Crude or Profane Language

Scriptwriters fall back on the f-word close to 30 times. The s-word follows closely behind at nearly 20. The names Christ and Jesus are abused a handful of times; God's name is combined with "d--n." "B--ch," "b--tard," "a--," "d--n," "h---," "p---" and vulgar terms for male and female body parts round out the out-of-bounds word count in the neighborhood of 100.

Drug and Alcohol Content

At an emotional turning point for Charlie, he walks into a liquor store and buys a bottle of alcohol. He's then shown drinking from a nearly-empty bottle while watching TV. Alan and others drink beer in a club, and he and his wife drink wine at home. Charlie's mother-in-law drinks wine at lunch.

Other Negative Elements

Charlie compels Alan to join him for an all-night movie marathon by repeatedly calling him a "faggot." While petitioning the court to have Charlie committed to a mental institution, a lawyer deliberately tortures Charlie with numerous pictures of his once beautiful family. When another emotionally troubled character takes a romantic interest in Charlie, Alan—and the movie—seem to smile upon what's likely to be a recipe for disaster.


The sandblast of life's tragedies has a way of exposing what kind of metal we're made of. I once had a friend who was stricken by HIV/AIDS and died a distant, grieving, untouchable man. Another close acquaintance succumbed to cancer, but glowed with love and faith, touching everyone around her. In Reign Over Me, Charlie is a lot like that first friend of mine. But he's offered a kind of personal redemption from a friend more like the second.

Known for his goofy comedies, Adam Sandler does a surprisingly good job portraying the bereaved and disturbed Charlie (looking like a scruffy, hungover Bob Dylan). But it's Don Cheadle's Alan who moves us with his unswerving desire to sacrifice for his friend—who's buried under grief to the point of disappearing. No one else can see the use. No one else can make the reach. But Alan endures and ends up gaining as much as he gives.

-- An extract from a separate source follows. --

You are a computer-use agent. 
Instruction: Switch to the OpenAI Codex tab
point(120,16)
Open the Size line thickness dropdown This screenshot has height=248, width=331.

And so, the film talks of the rewards of committed friendship and the precious value of family and marriage. It's a good message. But it's sandblasted by a different sort of grit altogether that does nothing to clean, preserve, expose character or even provoke thought: totally unnecessary foul language and crude sexual innuendo. It's undoubtedly included to lend a "realistic" hue, but, to use yet another metaphor, it drains more color than it leaves.